Annas (23/22 BC–death date unknown, probably around 40CE), son of Seth, was appointed by the Roman legate, Quirinius, as the first High Priest of the newly formed Roman province of Iudaea in 6AD; just after the Romans had deposed Archelaus, Ethnarch of Judaea, thereby putting Judaea directly under Roman rule.

Annas officially served as High Priest for 10years (6–15 AD), when, at the age of 36, he was deposed by the procurator Gratus.  Yet while having been officially removed from office, he remained one of the nation’s most influential political and social individuals, aided greatly by the use of his 5 sons and his son-in-law as puppet High Priests.  He was shrewd, wealthy, powerful, and politically influential… yet history knows him as the man who presided over the crucifixion of Jesus.

His death is unrecorded.

Annas appears in the Gospels as a high priest before whom Jesus is brought for judgment, prior to being brought before Pontius Pilate.

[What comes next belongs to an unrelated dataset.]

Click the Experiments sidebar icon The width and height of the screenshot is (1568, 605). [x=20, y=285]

Luke 3:2 indicates a joint high priesthood “of Annas and Caiaphas” when the word of God came to John, the son of Zechariah, in the wilderness.

The Plot to Kill Lazarus of Bethany

The involvement of the family of Annas may be implied in the plot to kill Lazarus of Bethany in John 12:10.  Although Annas is not mentioned by name in the plot to kill Lazarus, there may be a concealed reference to Annas in the parable of the Rich Man and Lazarus which points at a “Rich man” with five sons (5 brothers).

The Trial of Jesus

According to the Gospel of John (the event is not mentioned in other accounts), Jesus was first brought before Annas, and after a brief questioning of Him (John 18:19-23) was sent to the home of Caiaphas, where some members of the Sanhedrin had met, and the first trial of Jesus took place (Matt. 26:57-68).

In the Book of Acts

After Pentecost, Annas presided over the Sanhedrin before which 2 apostles, Peter and John were brought (Acts 4:6).  They were beaten with rods and released, not arrested or killed.

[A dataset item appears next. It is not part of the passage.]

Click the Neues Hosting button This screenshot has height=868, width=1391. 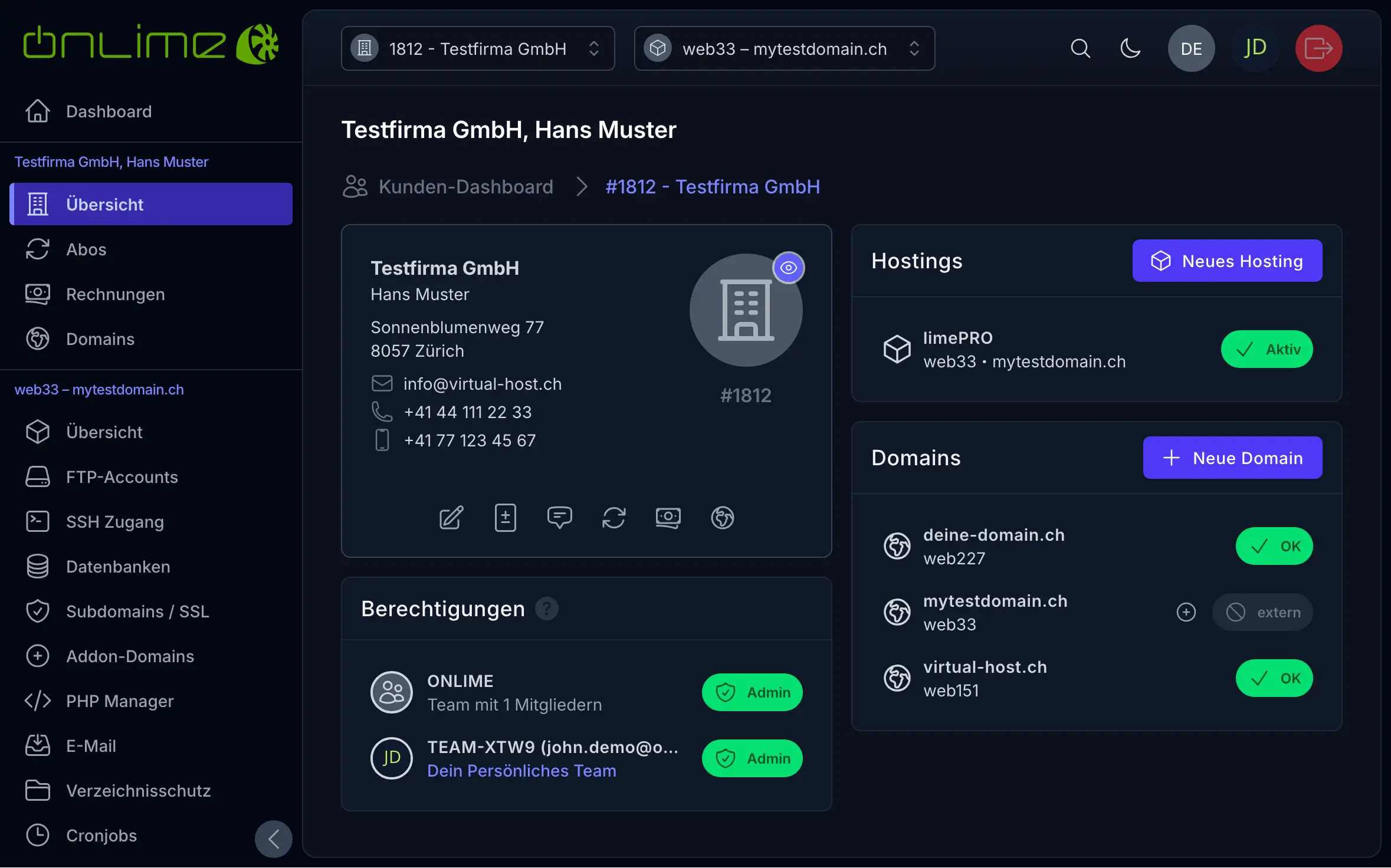click(x=1227, y=261)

Annas was considered a wise man, looked to by many for his wisdom in official matters.

Yet, how wise can one be if he misses the most obvious gift ever given to man?  And how wise can one be if he is so focused on the now that he misses forever with God?

You can read the biblical story of Annas in Luke 3:2; John 12:10; 18:19-23; Matthew 26:57-68; Acts 4:6.